The rest of the show is generally distasteful, but the sexy suggestive lesbian dance is another highlight. Two women, clad in black lace lingerie and stiletto heels, with fabulous hair and apparently perfect bodies, dance together in, around and over two chairs. Their hands sliding up and down each other’s legs, derrieres swinging around towards the audience as they slowly bend over, hips undulating, mouths pouted. The audience responds heartily. It would be okay if it was a soft porn video or perhaps after midnight, but at 9.30pm it just doesn’t seem to be right. It’s particularly worrying when you consider that children in Italy don’t really go to bed much before 11pm at night, even on a school night.
Suffice to say that of all the crap programming on Italian television, in particular Berlusconi’s channels, ‘Ciao Darwin’ wins first prize for offense factor and for sexually objectifying women.
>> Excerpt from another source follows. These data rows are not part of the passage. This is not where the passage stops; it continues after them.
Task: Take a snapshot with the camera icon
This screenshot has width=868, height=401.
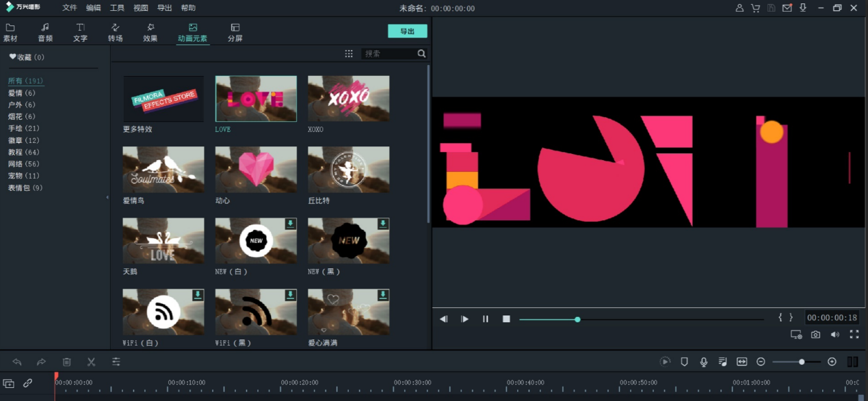Action: (815, 335)
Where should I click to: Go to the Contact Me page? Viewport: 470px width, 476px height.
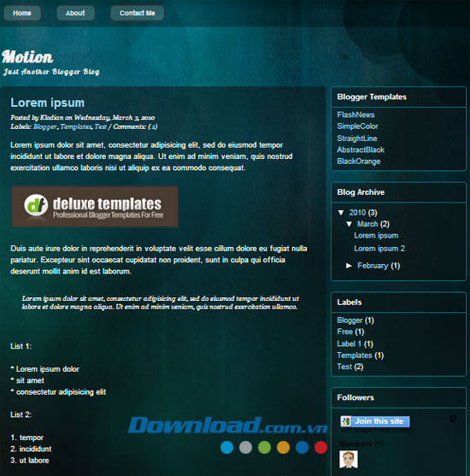[x=138, y=13]
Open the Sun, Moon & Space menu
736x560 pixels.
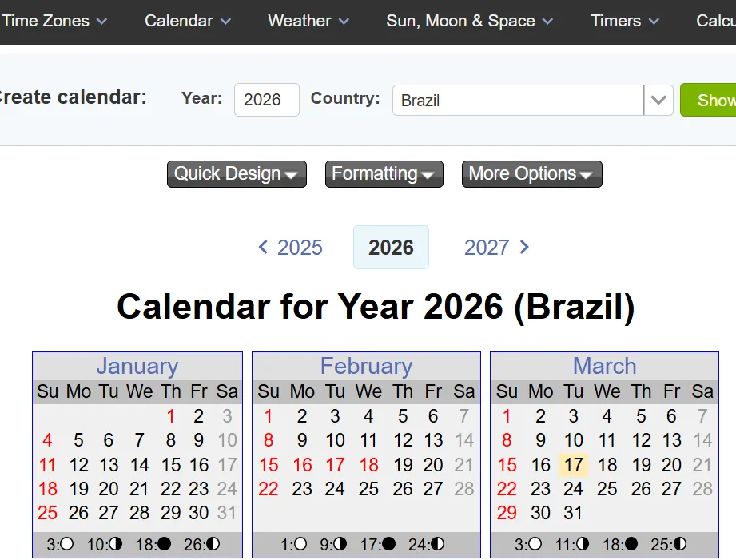tap(469, 21)
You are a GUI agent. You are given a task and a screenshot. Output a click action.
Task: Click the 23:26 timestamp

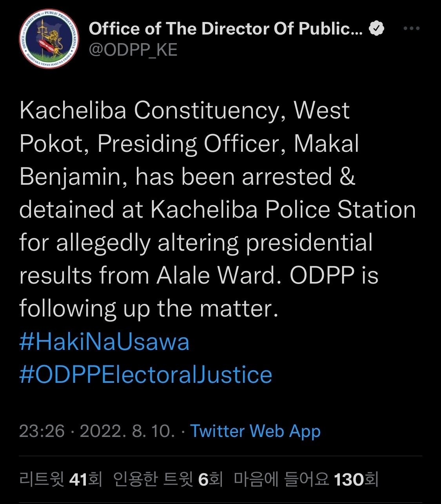coord(42,431)
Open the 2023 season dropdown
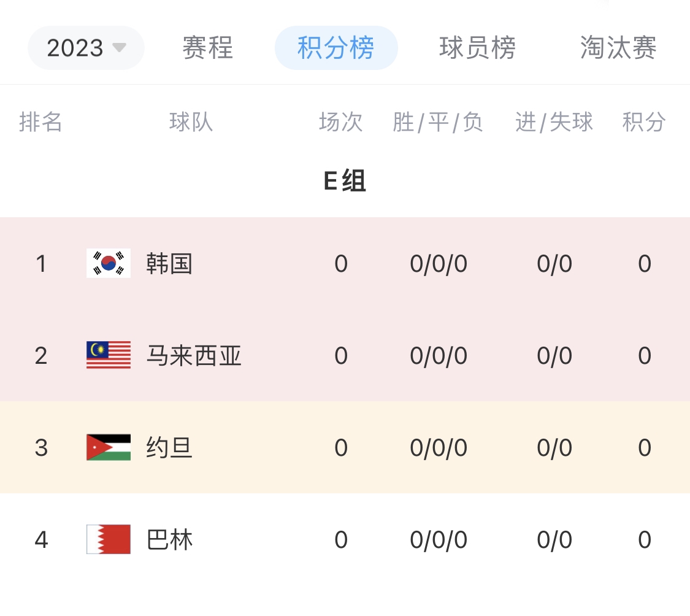 (x=86, y=48)
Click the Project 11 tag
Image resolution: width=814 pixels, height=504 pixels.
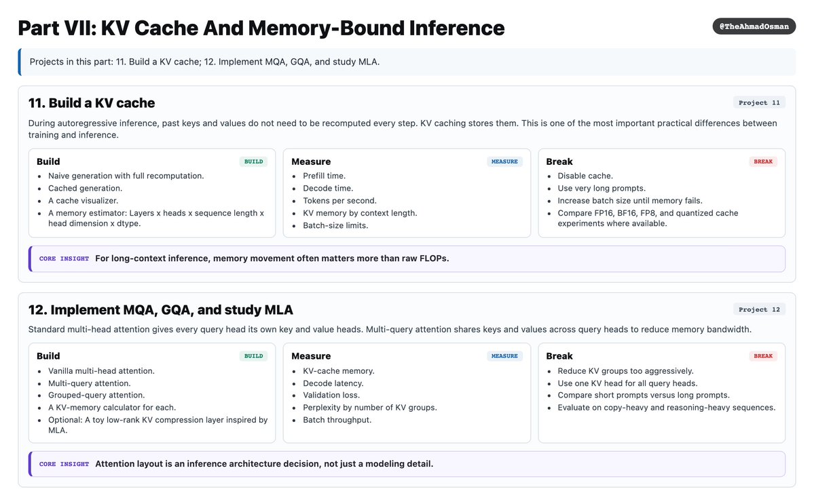pos(759,102)
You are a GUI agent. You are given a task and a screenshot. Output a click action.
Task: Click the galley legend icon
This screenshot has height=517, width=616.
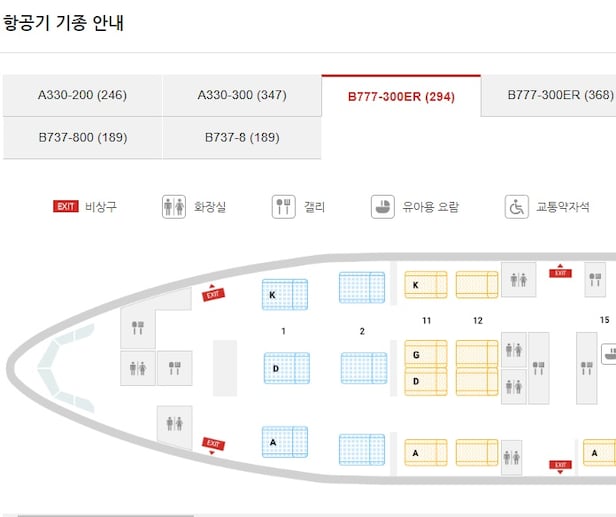click(283, 207)

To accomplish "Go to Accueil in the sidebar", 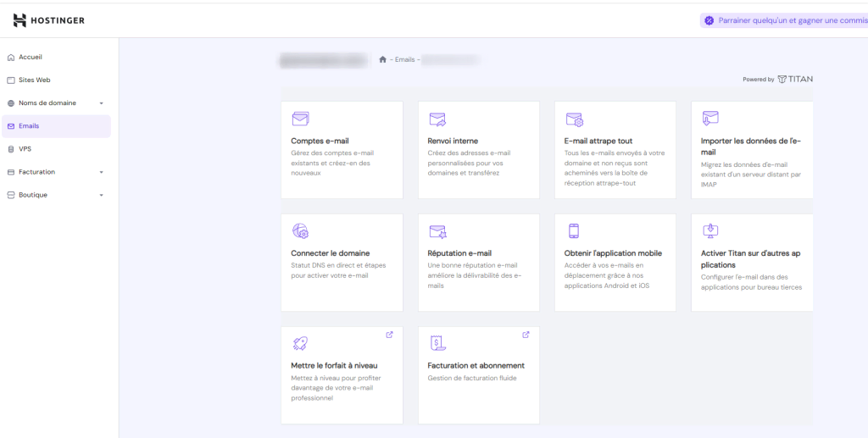I will pyautogui.click(x=31, y=58).
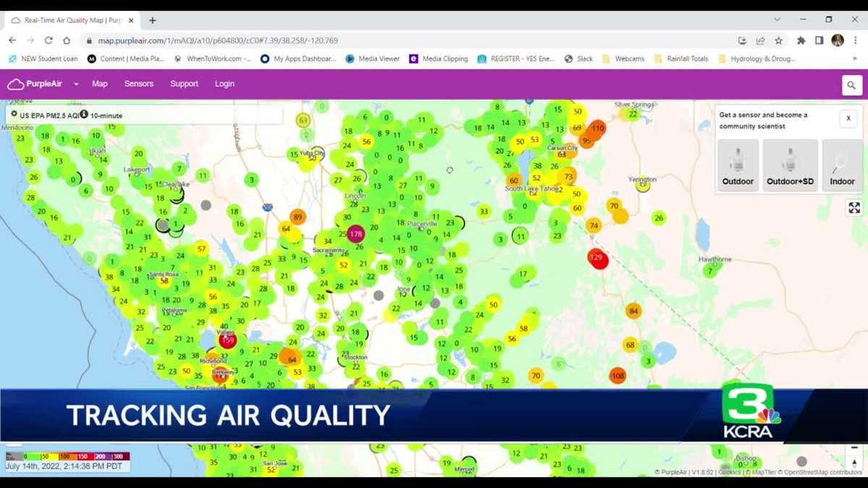
Task: Select the Indoor sensor icon
Action: point(841,164)
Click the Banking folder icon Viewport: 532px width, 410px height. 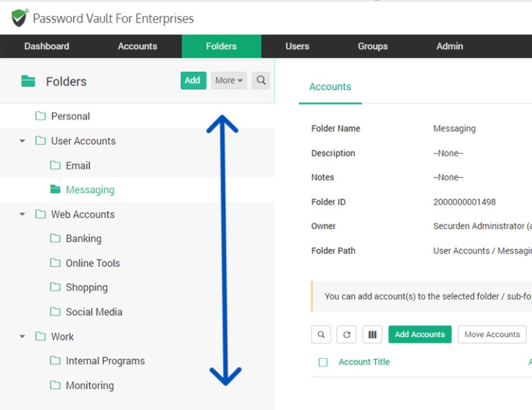55,239
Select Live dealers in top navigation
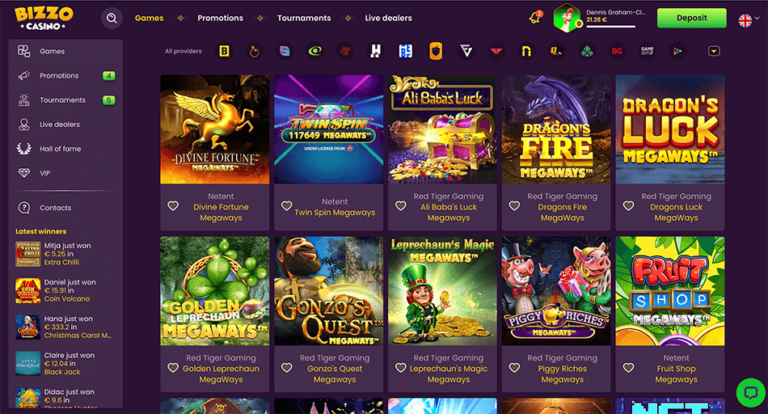The width and height of the screenshot is (768, 414). (387, 18)
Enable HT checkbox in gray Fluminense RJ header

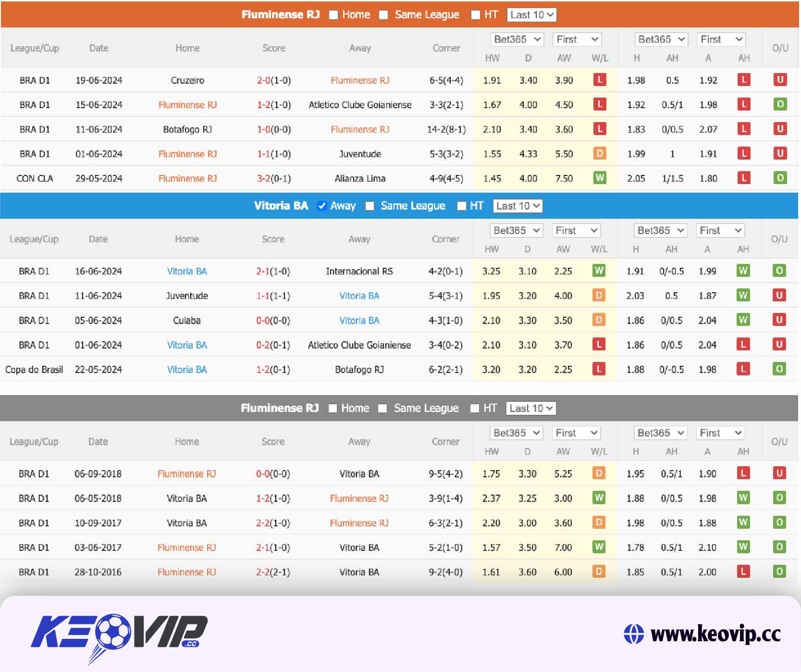click(474, 408)
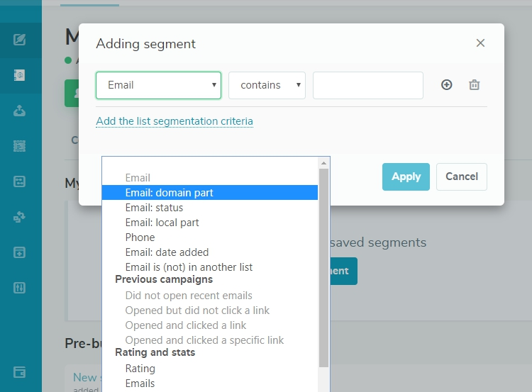
Task: Pick 'Phone' from the dropdown list
Action: [140, 237]
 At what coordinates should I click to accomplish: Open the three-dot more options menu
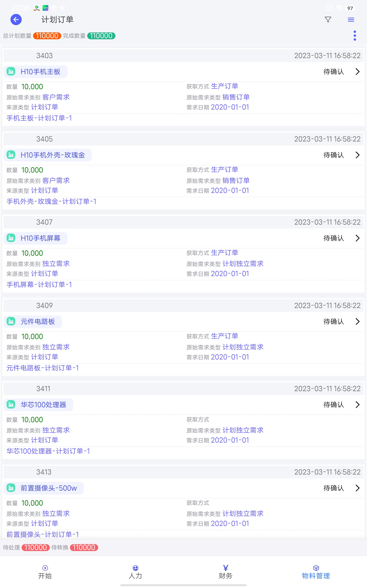click(355, 36)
It’s interesting to note though that a recent survey of high school girls revealed that the most sought after job would be as a showgirl on television. It seems that the evil cycle perpetuated by the lack of independent, intelligent female role models on television in this country is already starting to feed itself. Feminism takes another hit.
Game shows, not just for fun.
The natural follow up would be some thoughts about reality TV programmes in Italy. Think ‘Big Brother’, ‘I’m a Celebrity on an Island’ (or whatever that one’s called in English) and ‘Dancing with the Stars’. However, I’ve sunk into a state of disillusionment and can’t possibly write anymore.
Now, if I could just find a game show to watch to help cheer me up!